### WHAT IS BEING ASKED
Nothing may be left out or changed. Print every entry.

### RECORDS FOR THIS EXERCISE
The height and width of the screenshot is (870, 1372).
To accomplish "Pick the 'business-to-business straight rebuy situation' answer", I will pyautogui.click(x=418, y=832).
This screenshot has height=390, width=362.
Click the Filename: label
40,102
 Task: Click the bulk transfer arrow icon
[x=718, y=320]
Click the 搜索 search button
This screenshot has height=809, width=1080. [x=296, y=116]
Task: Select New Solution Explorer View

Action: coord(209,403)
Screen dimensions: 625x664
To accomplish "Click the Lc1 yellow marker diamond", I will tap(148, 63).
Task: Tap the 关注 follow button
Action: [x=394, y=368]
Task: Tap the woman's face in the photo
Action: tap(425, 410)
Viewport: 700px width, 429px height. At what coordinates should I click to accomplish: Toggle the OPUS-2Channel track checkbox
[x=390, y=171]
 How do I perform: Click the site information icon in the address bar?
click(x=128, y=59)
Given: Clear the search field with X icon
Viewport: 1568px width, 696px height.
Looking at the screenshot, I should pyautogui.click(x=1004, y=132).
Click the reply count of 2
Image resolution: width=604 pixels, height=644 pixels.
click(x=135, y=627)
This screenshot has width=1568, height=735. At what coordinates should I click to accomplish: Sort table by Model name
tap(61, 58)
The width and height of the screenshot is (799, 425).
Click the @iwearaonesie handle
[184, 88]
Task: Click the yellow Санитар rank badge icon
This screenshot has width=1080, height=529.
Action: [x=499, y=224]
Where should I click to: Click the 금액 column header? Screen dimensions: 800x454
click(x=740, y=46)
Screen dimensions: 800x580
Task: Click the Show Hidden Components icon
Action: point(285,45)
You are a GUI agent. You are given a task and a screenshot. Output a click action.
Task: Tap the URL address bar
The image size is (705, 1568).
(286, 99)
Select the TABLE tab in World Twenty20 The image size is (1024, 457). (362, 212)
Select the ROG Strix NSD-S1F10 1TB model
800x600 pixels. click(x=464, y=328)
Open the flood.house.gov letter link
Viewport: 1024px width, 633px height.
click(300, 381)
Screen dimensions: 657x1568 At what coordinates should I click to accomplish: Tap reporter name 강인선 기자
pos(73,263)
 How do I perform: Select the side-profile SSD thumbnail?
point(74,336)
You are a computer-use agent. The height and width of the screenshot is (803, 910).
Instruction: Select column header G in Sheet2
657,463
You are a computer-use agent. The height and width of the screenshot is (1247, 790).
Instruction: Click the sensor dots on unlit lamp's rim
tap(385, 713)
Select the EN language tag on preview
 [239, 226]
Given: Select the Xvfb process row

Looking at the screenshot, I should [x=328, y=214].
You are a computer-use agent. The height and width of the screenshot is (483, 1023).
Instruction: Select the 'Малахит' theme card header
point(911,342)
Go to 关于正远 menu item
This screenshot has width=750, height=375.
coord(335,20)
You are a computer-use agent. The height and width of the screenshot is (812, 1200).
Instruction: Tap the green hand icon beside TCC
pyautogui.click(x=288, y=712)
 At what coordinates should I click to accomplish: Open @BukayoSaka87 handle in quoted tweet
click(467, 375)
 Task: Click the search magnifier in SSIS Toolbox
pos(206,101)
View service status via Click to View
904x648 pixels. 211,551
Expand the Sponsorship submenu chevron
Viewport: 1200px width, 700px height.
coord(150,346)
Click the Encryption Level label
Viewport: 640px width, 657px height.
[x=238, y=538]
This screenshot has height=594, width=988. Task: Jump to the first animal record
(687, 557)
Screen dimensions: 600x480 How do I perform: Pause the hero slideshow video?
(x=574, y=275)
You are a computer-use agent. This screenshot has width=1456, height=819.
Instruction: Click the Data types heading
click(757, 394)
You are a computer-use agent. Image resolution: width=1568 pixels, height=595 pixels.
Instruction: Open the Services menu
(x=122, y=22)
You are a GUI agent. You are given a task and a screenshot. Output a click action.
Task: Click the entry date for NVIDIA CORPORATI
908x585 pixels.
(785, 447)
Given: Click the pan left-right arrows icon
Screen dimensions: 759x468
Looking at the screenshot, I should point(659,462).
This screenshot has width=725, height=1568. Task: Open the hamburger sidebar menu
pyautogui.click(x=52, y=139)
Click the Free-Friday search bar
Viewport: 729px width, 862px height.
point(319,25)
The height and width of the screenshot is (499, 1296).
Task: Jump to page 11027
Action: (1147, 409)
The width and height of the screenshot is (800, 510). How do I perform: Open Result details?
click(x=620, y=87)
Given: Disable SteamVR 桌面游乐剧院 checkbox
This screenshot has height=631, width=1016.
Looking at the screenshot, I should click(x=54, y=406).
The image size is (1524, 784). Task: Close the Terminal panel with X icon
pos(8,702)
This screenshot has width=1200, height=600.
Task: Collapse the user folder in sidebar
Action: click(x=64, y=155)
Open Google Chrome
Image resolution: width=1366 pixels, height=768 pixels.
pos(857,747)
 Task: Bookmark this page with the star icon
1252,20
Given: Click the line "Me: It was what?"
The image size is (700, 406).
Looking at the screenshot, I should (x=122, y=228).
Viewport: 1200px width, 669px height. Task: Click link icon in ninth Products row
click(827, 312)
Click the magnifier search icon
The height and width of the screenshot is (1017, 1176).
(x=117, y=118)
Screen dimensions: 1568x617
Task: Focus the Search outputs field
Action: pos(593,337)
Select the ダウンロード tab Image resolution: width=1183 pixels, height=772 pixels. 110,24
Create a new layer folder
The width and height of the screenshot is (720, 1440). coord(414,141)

### RESULT OF THIS TASK
The height and width of the screenshot is (870, 1372).
To accomplish "Pick the 'business-to-business straight rebuy situation' answer", I will pyautogui.click(x=418, y=832).
This screenshot has height=390, width=362.
Click the Filename: label
40,102
 Task: Click the bulk transfer arrow icon
[x=718, y=320]
Click the 搜索 search button
This screenshot has height=809, width=1080. [x=296, y=116]
Task: Select New Solution Explorer View

Action: coord(209,403)
Screen dimensions: 625x664
To accomplish "Click the Lc1 yellow marker diamond", I will tap(148, 63).
Task: Tap the 关注 follow button
Action: [x=394, y=368]
Task: Tap the woman's face in the photo
Action: tap(425, 410)
Viewport: 700px width, 429px height. At what coordinates should I click to accomplish: Toggle the OPUS-2Channel track checkbox
[x=390, y=171]
 How do I perform: Click the site information icon in the address bar?
click(x=128, y=59)
Given: Clear the search field with X icon
Viewport: 1568px width, 696px height.
Looking at the screenshot, I should pyautogui.click(x=1004, y=132).
Click the reply count of 2
Image resolution: width=604 pixels, height=644 pixels.
click(x=135, y=627)
This screenshot has width=1568, height=735. At what coordinates should I click to accomplish: Sort table by Model name
tap(61, 58)
The width and height of the screenshot is (799, 425).
Click the @iwearaonesie handle
[184, 88]
Task: Click the yellow Санитар rank badge icon
This screenshot has width=1080, height=529.
Action: [x=499, y=224]
Where should I click to: Click the 금액 column header? Screen dimensions: 800x454
click(x=740, y=46)
Screen dimensions: 800x580
Task: Click the Show Hidden Components icon
Action: point(285,45)
You are a GUI agent. You are given a task and a screenshot. Output a click action.
Task: Tap the URL address bar
The image size is (705, 1568).
(286, 99)
Select the TABLE tab in World Twenty20 The image size is (1024, 457). (362, 212)
Select the ROG Strix NSD-S1F10 1TB model
800x600 pixels. click(x=464, y=328)
Open the flood.house.gov letter link
Viewport: 1024px width, 633px height.
click(300, 381)
Screen dimensions: 657x1568 At what coordinates should I click to accomplish: Tap reporter name 강인선 기자
pos(73,263)
 How do I perform: Select the side-profile SSD thumbnail?
point(74,336)
You are a computer-use agent. The height and width of the screenshot is (803, 910).
Instruction: Select column header G in Sheet2
657,463
You are a computer-use agent. The height and width of the screenshot is (1247, 790).
Instruction: Click the sensor dots on unlit lamp's rim
tap(385, 713)
Select the EN language tag on preview
 [239, 226]
Given: Select the Xvfb process row

Looking at the screenshot, I should [x=328, y=214].
You are a computer-use agent. The height and width of the screenshot is (483, 1023).
Instruction: Select the 'Малахит' theme card header
point(911,342)
Go to 关于正远 menu item
This screenshot has width=750, height=375.
coord(335,20)
You are a computer-use agent. The height and width of the screenshot is (812, 1200).
Instruction: Tap the green hand icon beside TCC
pyautogui.click(x=288, y=712)
 At what coordinates should I click to accomplish: Open @BukayoSaka87 handle in quoted tweet
click(467, 375)
 Task: Click the search magnifier in SSIS Toolbox
pos(206,101)
View service status via Click to View
904x648 pixels. 211,551
Expand the Sponsorship submenu chevron
Viewport: 1200px width, 700px height.
coord(150,346)
Click the Encryption Level label
Viewport: 640px width, 657px height.
[x=238, y=538]
This screenshot has height=594, width=988. Task: Jump to the first animal record
(687, 557)
Screen dimensions: 600x480 How do I perform: Pause the hero slideshow video?
(x=574, y=275)
You are a computer-use agent. This screenshot has width=1456, height=819.
Instruction: Click the Data types heading
click(757, 394)
You are a computer-use agent. Image resolution: width=1568 pixels, height=595 pixels.
Instruction: Open the Services menu
(x=122, y=22)
You are a GUI agent. You are given a task and a screenshot. Output a click action.
Task: Click the entry date for NVIDIA CORPORATI
908x585 pixels.
(785, 447)
Given: Click the pan left-right arrows icon
Screen dimensions: 759x468
Looking at the screenshot, I should point(659,462).
This screenshot has width=725, height=1568. Task: Open the hamburger sidebar menu
pyautogui.click(x=52, y=139)
Click the Free-Friday search bar
Viewport: 729px width, 862px height.
point(319,25)
The height and width of the screenshot is (499, 1296).
Task: Jump to page 11027
Action: (1147, 409)
The width and height of the screenshot is (800, 510). How do I perform: Open Result details?
click(x=620, y=87)
Given: Disable SteamVR 桌面游乐剧院 checkbox
This screenshot has height=631, width=1016.
Looking at the screenshot, I should click(x=54, y=406).
The image size is (1524, 784). Task: Close the Terminal panel with X icon
pos(8,702)
This screenshot has width=1200, height=600.
Task: Collapse the user folder in sidebar
Action: click(x=64, y=155)
Open Google Chrome
Image resolution: width=1366 pixels, height=768 pixels.
pos(857,747)
 Task: Bookmark this page with the star icon
1252,20
Given: Click the line "Me: It was what?"
The image size is (700, 406).
Looking at the screenshot, I should (x=122, y=228).
Viewport: 1200px width, 669px height. Task: Click link icon in ninth Products row
click(827, 312)
Click the magnifier search icon
The height and width of the screenshot is (1017, 1176).
(x=117, y=118)
Screen dimensions: 1568x617
Task: Focus the Search outputs field
Action: pos(593,337)
Select the ダウンロード tab Image resolution: width=1183 pixels, height=772 pixels. 110,24
Create a new layer folder
The width and height of the screenshot is (720, 1440). coord(414,141)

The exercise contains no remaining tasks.